=== INFORMATION SUPPLIED ===
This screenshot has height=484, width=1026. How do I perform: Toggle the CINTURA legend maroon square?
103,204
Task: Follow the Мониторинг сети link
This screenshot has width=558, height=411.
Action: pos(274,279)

---

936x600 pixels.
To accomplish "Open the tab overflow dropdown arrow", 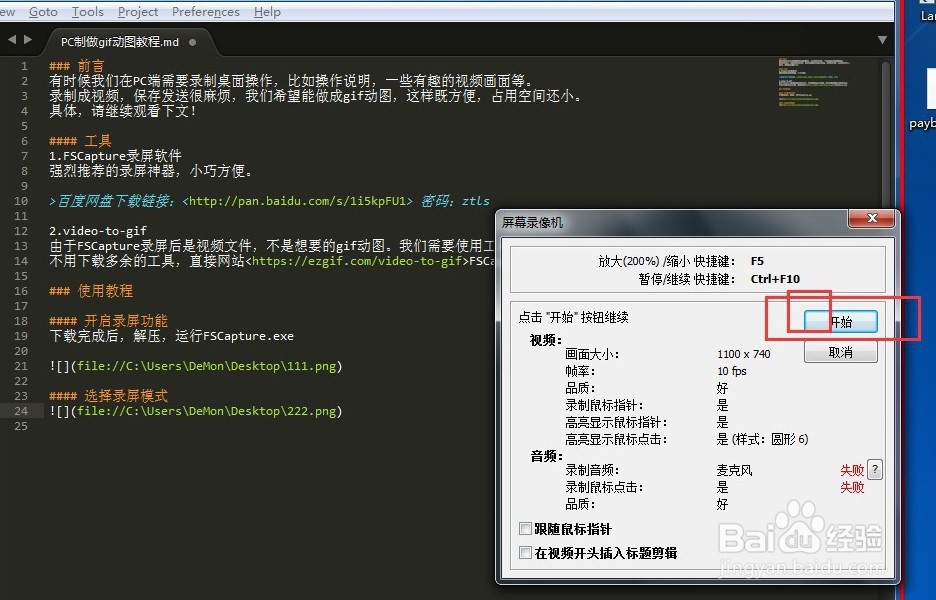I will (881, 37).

=== THE PROBLEM ===
Scale the records starting at the line containing "This screenshot has height=484, width=1026." and ending at the line containing "Action: pos(274,279)", and write out every line in that span in full. Multiply each coordinate given as an answer by 1.9 and round it to a whole number, with halves rounded up; leave all other wording and numbers unchanged.

=== WRITTEN RESPONSE ===
This screenshot has height=484, width=1026. How do I perform: Toggle the CINTURA legend maroon square?
196,388
Task: Follow the Мониторинг сети link
This screenshot has width=558, height=411.
Action: pos(521,530)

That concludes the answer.